Re: [PATCH v3 1/2] driver core: Rework logic in __driver_deferred_probe_check_state to allow EPROBE_DEFER to be returned for longer

From: Saravana Kannan
Date: Thu Feb 20 2020 - 18:08:36 EST


On Thu, Feb 20, 2020 at 7:21 AM Rob Herring <robh@xxxxxxxxxx> wrote:
>
> On Wed, Feb 19, 2020 at 11:27 PM Saravana Kannan <saravanak@xxxxxxxxxx> wrote:
> >
> > Apologies in advance for replying to this one email but discussing the
> > points raised in all the other replies. I'm not cc'ed in this thread and
> > replying to each email individually is a pain.
> >
> > On Tue, Feb 18, 2020 at 4:07 PM John Stultz wrote:
> > > Due to commit e01afc3250255 ("PM / Domains: Stop deferring probe
> > > at the end of initcall"), along with commit 25b4e70dcce9
> > > ("driver core: allow stopping deferred probe after init") after
> > > late_initcall, drivers will stop getting EPROBE_DEFER, and
> > > instead see an error causing the driver to fail to load.
> >
> > Both of those patches were the best solution at that point in time. But
> > the kernel has changed a lot since then. Power domain and IOMMU drivers
> > can work as modules now. We have of_devlink and sync_state().
> >
> > So, while a delay might have been the ideal solution back then, I think
> > we need to work towards removing arbitrary timeouts instead of making
> > the timeout mechanism more elaborate.
>
> If you don't have some way to say all the dependencies that can be
> resolved have been resolved already, how do you get away from a
> timeout? Nothing has changed in that respect.

Right, we can't get away from timeout if we need to support
CONFIG_MODULES AND mix-n-matched dtc+kernel versions.

But hopefully we can simplify the timeout logic by reducing the
configurations it needs to support (because other checks take care of
those configurations).

> If a dtb+kernel works, updating just the dtb with new dependencies
> should not break things.

I'm not sold on that policy (I agree newer kernel + old dtb shouldn't
break), but that's a discussion for another time.

>
> > I think driver_deferred_probe_check_state() logic should boiled down
> > to something like:
> >
> > int driver_deferred_probe_check_state(struct device *dev)
> > {
> > /* No modules and init done, deferred probes are pointless from
> > * now. */
> > if (!defined(CONFIG_MODULES) && initcall_done)
> > return -ENODEV;
> >
> > /* If modules and of_devlink then you clean want dependencies to
> > * be enforced.
> > */
> > if (defined(CONFIG_MODULES) && of_devlink)
> > return -EPROBE_DEFER;
> >
> > /* Whatever other complexity (including timeouts) we want to
> > * add. Hopefully none - we can discuss in this thread. */
> > if (.....)
> > return -Exxxx;
> >
> > /* When in doubt, allow probe deferral. */
> > return -EPROBE_DEFER;
> > }
>
> Mostly makes sense to me.

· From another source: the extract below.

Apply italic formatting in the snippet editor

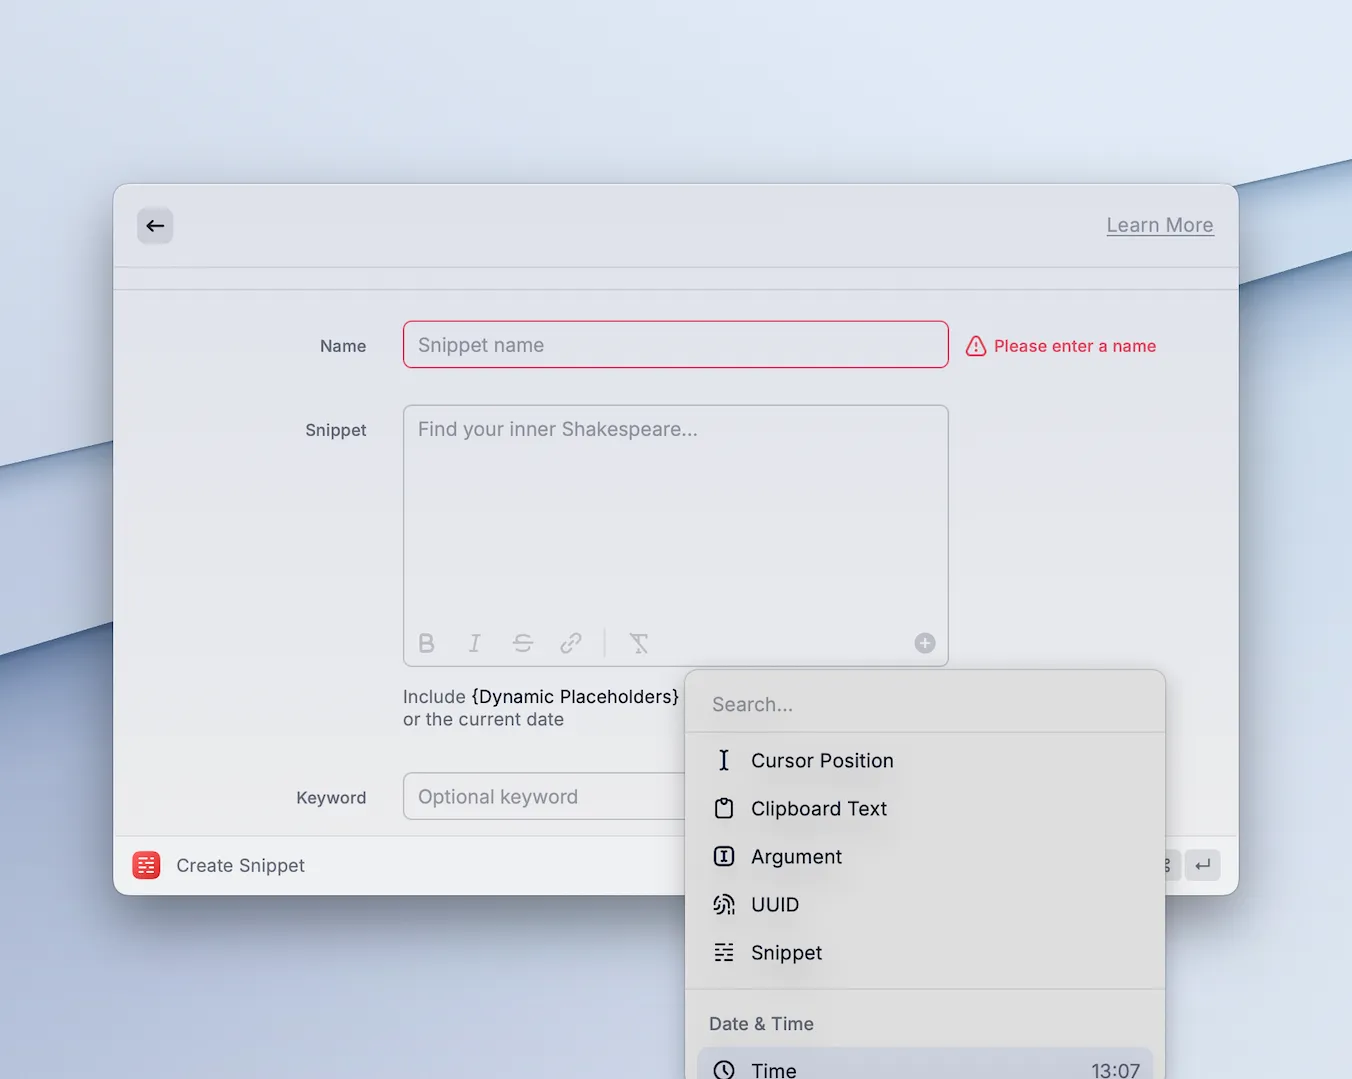[474, 643]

I think using CONFIG_MODULES is good.

Good to know. I'll see if John wants to do that. If not, I'll get around to it.

> However, there is the case in pinctrl that we have a DT flag
> 'pinctrl-use-default' and we stop deferring at the end of initcalls if
> set.

Ugh! That code hurts my head! Mainly because the
driver_deferred_probe_check_state[_continue]() function names are so
similar and confusing. And their implementation is also a bit twisty
(like using triple negatives in a sentence). But I also noticed there
is no user of pinctrl-use-default in the upstream kernel. So,
whatever.

> With the above, there's no way to detect that. I'm pretty sure
> that's broken now with of_devlink and maybe from Thierry's change too.

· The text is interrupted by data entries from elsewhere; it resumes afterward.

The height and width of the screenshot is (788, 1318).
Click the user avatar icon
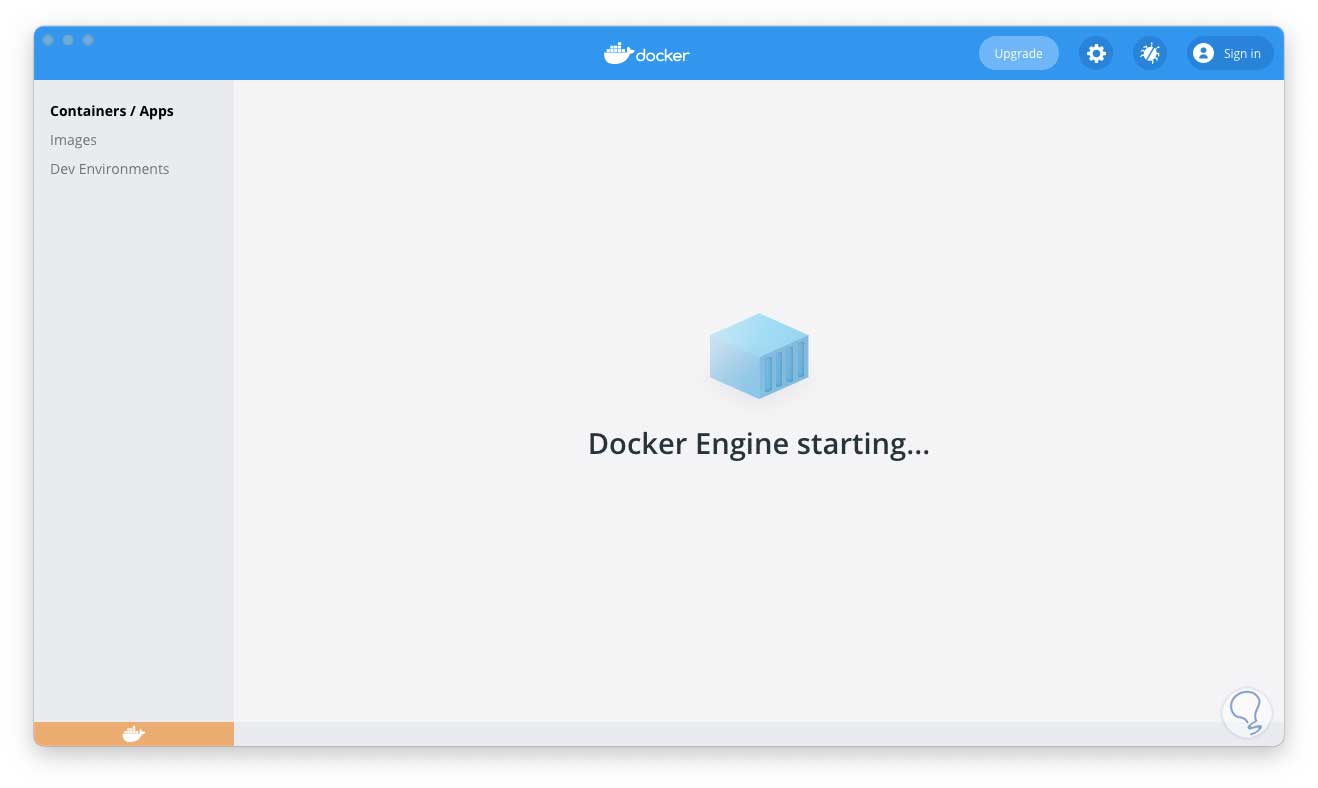[x=1203, y=54]
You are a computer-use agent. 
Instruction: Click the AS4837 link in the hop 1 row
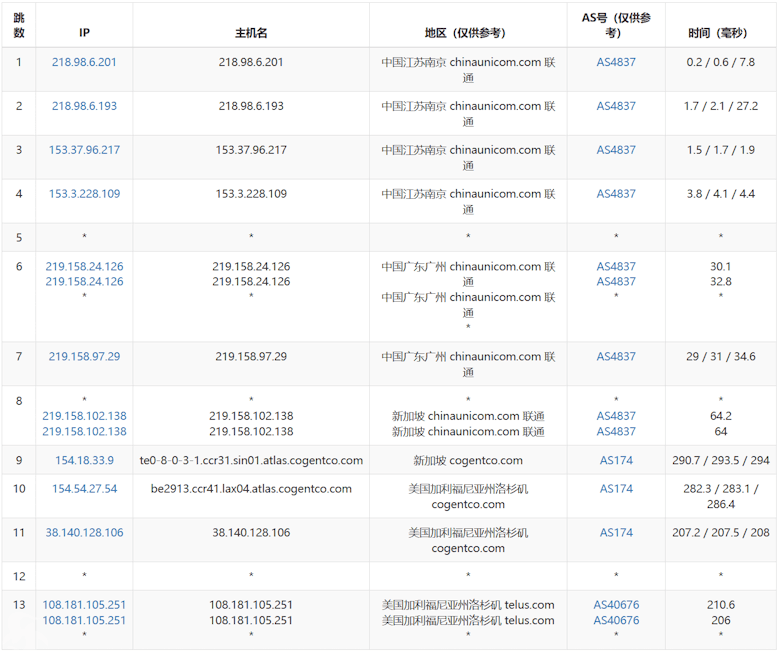pyautogui.click(x=616, y=62)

of_devlink doesn't parse pinctrl yet. I have some simple changes
downstream for that which just parses -0, -1, -2 and -3 -- I'll get
around to upstreaming those sometime. However, adding support for
pinctrl-use-default is not hard. But I'd rather not do it unless
someone actually needs to use that along with of_devlink enabled and
asks for it in LKML.

> > Rob, for the original use case those two patches were added for, do they need
> > to support CONFIG_MODULES?
>
> At the time since the subsystems involved were not typically modules
> so using CONFIG_MODULES didn't really matter. As you said, that's
> changed now.
>
> > > That change causes trouble when trying to use many clk drivers
> > > as modules, as the clk modules may not load until much later
> > > after init has started. If a dependent driver loads and gets an
> > > error instead of EPROBE_DEFER, it won't try to reload later when
> > > the dependency is met, and will thus fail to load.
> >
> > Once we add of_devlink support for power-domains, you won't even hit the
> > genpd error path if you have of_devlink enabled. I believe in the case
> > you are testing DB 845c, of_devlink is enabled?
> >
> > If of_devlink is enabled, the devices depending on the unprobed power
> > domains would be deferred without even calling the driver's probe()
> > function.
> >
> > Adding power-domain support to of_devlink is a 2 line change. I'll send
> > it out soon.
> >
> > Also, regulator_init_complete() can be replaced by a sync_state() based
> > implementation. I have a downstream implementation that works. But it's
> > definitely not upstream ready. I plan to rewrite it and send it upstream
> > at some point, but it's fairly straightforward if anyone else want to
> > implement it. My main point being, we shouldn't have to make the timeout
> > logic more complex (or even need one) for regulator clean up either.
> >
> > On Tue, Feb 18, 2020 at 6:07 PM Rob Herring wrote:
> > > The one complication which I mentioned already is with consoles. A
> > > timeout (and dependencies in modules) there doesn't work. You have to
> > > probe and register the console before init is done.
> >
> > Rob,
> >
> > I've seen you say this a couple of times before. But I don't think this
> > is true any more. With of_devlink enabled I've booted hardware countless
> > times with the console device probing after userspace comes up. The only
> > limitation for console drivers is that they need to be built-in if they
> > need to support earlycon. If you don't care to support earlycon (very
> > useful for bringup debugging), I think the console driver can even be a
> > module. I don't think even of_devlink needs to be enabled technically if
> > you load the modules in the right order.
>
> Every serial driver has to be built-in to enable console support.
> That's not because of earlycon. It's been that way for as long as I've
> worked on linux. Now of course, a driver could be built-in and still
> probe after userspace starts, but in my testing with the timeout that
> didn't work.

>I don't see how of_devlink changes that.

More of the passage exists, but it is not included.